- Exercise objective
Among the records that follow, find the line with "Instruction: Click the Shop Pay badge" and the line with "Task: Click Today's PNL +2.36% value". Set down those lines and all lines between them exactly, without adding anything.

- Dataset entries
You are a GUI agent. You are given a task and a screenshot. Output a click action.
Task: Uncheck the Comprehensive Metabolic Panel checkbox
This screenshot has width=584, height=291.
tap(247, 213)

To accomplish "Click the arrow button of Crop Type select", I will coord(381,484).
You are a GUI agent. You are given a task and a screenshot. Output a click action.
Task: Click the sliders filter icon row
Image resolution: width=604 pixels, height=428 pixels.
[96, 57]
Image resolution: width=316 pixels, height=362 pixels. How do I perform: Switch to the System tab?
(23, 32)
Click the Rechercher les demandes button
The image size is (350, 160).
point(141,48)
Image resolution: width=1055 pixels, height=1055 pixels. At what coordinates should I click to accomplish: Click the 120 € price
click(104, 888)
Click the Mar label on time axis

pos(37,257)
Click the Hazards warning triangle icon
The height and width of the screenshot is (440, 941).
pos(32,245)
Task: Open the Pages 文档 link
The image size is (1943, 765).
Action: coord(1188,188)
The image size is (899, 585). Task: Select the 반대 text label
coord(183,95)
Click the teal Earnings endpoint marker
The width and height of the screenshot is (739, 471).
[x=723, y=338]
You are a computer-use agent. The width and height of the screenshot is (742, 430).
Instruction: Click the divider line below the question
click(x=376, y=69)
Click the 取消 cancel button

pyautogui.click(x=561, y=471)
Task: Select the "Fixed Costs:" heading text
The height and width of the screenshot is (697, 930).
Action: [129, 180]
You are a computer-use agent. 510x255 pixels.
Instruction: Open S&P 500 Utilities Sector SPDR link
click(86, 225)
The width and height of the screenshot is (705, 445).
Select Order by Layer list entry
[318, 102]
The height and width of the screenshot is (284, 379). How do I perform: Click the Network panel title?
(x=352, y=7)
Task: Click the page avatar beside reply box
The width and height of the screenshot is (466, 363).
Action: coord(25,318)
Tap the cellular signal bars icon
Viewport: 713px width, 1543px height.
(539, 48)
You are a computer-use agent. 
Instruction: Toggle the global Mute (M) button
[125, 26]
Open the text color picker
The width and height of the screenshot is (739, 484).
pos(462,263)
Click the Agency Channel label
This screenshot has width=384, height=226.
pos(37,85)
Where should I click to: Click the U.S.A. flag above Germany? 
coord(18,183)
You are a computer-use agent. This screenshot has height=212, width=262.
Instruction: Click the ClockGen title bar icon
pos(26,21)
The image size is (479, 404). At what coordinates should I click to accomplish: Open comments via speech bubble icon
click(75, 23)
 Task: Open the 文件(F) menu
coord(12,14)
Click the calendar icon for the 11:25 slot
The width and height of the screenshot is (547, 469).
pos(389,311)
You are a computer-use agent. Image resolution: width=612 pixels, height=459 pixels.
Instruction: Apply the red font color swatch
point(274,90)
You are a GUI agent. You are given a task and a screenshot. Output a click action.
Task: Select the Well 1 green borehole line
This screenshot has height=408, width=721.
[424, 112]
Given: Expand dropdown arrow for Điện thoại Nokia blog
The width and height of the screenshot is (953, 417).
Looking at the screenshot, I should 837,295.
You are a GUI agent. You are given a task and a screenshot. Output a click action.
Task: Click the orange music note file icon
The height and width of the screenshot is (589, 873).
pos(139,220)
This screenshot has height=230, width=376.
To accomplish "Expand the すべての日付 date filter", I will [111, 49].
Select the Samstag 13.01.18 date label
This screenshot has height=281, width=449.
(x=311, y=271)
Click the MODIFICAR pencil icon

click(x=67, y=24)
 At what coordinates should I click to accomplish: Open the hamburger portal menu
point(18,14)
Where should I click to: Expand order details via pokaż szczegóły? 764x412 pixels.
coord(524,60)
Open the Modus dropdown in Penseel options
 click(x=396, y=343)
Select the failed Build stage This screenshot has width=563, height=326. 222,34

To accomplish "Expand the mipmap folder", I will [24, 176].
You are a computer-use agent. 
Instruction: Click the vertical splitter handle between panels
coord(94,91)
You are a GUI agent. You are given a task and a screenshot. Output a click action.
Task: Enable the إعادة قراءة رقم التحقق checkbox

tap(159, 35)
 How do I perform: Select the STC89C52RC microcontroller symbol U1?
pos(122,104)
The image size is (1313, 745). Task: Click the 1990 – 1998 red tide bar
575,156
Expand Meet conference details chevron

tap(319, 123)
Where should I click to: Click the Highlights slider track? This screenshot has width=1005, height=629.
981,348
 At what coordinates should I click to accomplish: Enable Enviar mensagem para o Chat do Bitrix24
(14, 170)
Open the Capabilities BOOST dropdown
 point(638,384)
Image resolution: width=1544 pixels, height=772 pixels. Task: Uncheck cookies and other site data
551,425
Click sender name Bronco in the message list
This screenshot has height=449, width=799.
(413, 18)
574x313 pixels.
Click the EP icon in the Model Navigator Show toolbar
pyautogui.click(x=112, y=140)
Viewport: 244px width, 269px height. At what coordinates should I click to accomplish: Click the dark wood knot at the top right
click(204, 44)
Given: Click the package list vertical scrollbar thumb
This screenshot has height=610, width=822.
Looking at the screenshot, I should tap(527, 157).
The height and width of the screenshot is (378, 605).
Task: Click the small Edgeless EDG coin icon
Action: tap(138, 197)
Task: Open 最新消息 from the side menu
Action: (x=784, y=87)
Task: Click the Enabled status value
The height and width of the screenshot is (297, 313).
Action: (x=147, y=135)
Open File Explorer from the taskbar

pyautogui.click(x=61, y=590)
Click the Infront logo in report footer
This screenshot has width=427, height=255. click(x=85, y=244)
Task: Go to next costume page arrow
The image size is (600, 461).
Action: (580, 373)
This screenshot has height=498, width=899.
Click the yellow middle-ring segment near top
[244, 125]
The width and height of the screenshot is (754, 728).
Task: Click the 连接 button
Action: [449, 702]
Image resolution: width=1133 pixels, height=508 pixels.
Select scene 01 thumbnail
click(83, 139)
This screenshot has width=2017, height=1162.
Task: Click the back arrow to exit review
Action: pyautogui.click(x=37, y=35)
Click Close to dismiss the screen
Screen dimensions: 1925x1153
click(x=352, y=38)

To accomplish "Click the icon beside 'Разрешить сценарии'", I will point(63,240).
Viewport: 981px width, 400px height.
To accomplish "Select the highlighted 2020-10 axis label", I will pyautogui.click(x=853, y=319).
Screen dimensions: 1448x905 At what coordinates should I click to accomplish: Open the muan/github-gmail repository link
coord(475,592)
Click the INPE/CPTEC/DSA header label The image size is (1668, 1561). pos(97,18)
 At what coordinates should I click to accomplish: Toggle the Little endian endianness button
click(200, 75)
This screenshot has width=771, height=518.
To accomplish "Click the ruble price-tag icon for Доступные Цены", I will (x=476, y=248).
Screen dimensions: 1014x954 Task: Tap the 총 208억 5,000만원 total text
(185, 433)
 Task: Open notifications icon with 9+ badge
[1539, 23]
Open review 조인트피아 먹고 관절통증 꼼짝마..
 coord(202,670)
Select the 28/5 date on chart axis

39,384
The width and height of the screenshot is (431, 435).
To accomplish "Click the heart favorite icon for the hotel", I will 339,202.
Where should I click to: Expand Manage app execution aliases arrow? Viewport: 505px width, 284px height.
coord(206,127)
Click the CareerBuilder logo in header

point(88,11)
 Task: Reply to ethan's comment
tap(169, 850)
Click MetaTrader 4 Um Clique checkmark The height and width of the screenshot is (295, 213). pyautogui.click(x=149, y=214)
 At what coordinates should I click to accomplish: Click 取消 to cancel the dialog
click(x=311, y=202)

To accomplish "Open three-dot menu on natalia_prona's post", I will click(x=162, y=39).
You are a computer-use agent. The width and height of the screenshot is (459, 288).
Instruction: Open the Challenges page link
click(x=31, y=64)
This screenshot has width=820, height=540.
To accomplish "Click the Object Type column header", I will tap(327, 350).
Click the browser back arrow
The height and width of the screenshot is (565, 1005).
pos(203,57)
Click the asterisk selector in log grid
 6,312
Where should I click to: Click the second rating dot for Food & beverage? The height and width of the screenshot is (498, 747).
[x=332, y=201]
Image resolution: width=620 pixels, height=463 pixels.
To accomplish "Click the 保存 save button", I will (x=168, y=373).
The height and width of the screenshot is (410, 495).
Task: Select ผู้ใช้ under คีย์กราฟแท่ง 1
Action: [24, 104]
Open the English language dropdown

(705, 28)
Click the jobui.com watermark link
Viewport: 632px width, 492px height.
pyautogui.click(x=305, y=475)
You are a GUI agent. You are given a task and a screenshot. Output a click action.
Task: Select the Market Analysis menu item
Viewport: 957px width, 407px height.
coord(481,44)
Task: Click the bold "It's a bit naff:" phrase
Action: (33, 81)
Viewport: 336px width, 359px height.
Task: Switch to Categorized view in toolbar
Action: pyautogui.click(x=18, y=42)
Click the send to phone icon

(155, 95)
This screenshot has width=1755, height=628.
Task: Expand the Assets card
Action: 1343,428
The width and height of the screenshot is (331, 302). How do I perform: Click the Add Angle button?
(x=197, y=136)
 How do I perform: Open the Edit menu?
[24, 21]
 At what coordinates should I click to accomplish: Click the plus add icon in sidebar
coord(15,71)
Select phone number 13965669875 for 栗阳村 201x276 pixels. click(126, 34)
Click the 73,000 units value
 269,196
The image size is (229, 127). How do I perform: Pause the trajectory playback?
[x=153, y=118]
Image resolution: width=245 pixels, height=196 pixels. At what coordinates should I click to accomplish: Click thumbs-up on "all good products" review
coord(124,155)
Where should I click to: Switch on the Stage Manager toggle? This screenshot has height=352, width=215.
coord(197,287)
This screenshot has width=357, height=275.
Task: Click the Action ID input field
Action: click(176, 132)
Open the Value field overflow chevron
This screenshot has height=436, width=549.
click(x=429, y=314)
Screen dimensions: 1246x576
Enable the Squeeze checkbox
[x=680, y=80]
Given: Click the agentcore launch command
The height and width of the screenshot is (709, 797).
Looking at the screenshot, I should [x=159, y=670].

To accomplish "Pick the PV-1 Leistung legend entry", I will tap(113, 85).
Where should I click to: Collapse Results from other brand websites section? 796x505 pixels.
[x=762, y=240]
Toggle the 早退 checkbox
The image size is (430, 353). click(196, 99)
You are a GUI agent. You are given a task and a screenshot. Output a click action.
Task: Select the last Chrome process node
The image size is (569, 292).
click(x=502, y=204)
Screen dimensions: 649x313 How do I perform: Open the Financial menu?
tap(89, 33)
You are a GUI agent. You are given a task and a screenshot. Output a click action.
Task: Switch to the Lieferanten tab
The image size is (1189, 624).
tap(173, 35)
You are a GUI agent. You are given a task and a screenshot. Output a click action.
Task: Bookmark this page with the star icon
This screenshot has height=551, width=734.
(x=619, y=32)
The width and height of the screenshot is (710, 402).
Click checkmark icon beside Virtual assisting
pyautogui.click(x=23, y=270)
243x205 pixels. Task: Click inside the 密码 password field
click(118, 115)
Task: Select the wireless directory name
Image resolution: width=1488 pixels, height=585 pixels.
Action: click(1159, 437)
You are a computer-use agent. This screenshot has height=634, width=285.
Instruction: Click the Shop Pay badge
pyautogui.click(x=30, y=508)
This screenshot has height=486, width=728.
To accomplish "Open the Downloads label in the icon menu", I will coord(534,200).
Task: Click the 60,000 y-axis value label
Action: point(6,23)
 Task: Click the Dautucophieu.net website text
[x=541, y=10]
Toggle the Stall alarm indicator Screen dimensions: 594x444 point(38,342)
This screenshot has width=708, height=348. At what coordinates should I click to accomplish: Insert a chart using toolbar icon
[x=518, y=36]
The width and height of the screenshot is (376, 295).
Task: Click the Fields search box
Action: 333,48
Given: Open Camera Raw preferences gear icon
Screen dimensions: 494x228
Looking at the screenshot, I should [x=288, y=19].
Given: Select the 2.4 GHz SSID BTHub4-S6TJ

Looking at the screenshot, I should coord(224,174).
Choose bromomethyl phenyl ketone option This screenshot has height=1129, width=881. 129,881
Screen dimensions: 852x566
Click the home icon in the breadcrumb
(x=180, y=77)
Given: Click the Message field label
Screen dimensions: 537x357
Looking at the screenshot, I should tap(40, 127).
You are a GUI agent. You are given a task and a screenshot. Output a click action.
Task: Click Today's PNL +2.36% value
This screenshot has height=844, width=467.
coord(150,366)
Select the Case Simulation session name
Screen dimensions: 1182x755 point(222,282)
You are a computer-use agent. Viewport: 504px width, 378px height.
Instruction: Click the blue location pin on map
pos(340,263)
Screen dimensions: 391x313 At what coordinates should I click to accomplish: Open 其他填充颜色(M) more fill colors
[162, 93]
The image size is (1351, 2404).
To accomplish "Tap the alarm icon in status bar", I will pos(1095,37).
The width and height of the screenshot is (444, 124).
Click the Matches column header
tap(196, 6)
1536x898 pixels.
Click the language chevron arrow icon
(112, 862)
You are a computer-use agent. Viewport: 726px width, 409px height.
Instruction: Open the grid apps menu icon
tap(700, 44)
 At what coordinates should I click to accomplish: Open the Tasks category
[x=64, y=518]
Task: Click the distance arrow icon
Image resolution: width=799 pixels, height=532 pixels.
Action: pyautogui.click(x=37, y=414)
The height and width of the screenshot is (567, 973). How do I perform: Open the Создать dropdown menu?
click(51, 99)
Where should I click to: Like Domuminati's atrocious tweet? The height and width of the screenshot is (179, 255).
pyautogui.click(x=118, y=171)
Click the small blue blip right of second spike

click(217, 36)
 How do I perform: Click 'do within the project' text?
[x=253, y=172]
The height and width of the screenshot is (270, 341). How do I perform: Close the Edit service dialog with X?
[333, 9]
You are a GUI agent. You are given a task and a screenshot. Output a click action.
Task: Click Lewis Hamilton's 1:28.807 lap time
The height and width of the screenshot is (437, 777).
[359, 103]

- The answer
Instruction: Click the Shop Pay badge
pyautogui.click(x=30, y=508)
This screenshot has height=486, width=728.
To accomplish "Open the Downloads label in the icon menu", I will coord(534,200).
Task: Click the 60,000 y-axis value label
Action: point(6,23)
 Task: Click the Dautucophieu.net website text
[x=541, y=10]
Toggle the Stall alarm indicator Screen dimensions: 594x444 point(38,342)
This screenshot has width=708, height=348. At what coordinates should I click to accomplish: Insert a chart using toolbar icon
[x=518, y=36]
The width and height of the screenshot is (376, 295).
Task: Click the Fields search box
Action: 333,48
Given: Open Camera Raw preferences gear icon
Screen dimensions: 494x228
Looking at the screenshot, I should [x=288, y=19].
Given: Select the 2.4 GHz SSID BTHub4-S6TJ

Looking at the screenshot, I should coord(224,174).
Choose bromomethyl phenyl ketone option This screenshot has height=1129, width=881. 129,881
Screen dimensions: 852x566
Click the home icon in the breadcrumb
(x=180, y=77)
Given: Click the Message field label
Screen dimensions: 537x357
Looking at the screenshot, I should tap(40, 127).
You are a GUI agent. You are given a task and a screenshot. Output a click action.
Task: Click Today's PNL +2.36% value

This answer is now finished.